(Saved data entries)
================
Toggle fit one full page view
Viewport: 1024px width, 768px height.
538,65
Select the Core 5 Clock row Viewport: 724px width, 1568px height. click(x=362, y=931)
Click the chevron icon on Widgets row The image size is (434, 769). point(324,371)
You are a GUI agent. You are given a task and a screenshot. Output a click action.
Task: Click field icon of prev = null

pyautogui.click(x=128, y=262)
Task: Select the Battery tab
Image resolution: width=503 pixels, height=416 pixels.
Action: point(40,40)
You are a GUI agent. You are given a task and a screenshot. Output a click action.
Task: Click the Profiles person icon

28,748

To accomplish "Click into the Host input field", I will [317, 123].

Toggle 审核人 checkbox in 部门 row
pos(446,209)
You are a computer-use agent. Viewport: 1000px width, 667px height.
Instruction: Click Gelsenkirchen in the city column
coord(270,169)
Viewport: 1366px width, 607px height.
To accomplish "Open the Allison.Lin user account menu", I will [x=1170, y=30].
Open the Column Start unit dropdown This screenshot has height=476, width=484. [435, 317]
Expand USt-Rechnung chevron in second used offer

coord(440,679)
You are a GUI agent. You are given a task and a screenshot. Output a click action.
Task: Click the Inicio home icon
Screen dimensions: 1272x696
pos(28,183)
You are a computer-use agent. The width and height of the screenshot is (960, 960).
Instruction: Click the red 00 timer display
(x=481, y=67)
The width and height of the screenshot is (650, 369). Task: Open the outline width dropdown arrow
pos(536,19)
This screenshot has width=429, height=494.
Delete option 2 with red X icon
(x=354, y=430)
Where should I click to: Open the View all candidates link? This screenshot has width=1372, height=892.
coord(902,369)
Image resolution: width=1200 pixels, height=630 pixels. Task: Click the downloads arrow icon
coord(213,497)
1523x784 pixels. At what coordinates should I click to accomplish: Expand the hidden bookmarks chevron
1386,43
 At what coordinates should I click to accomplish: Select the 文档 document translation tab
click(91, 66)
================
◆ **Prompt**
Calculate the number of lines above that include the word "will", giving that number by itself.

◆ **Problem solution**
2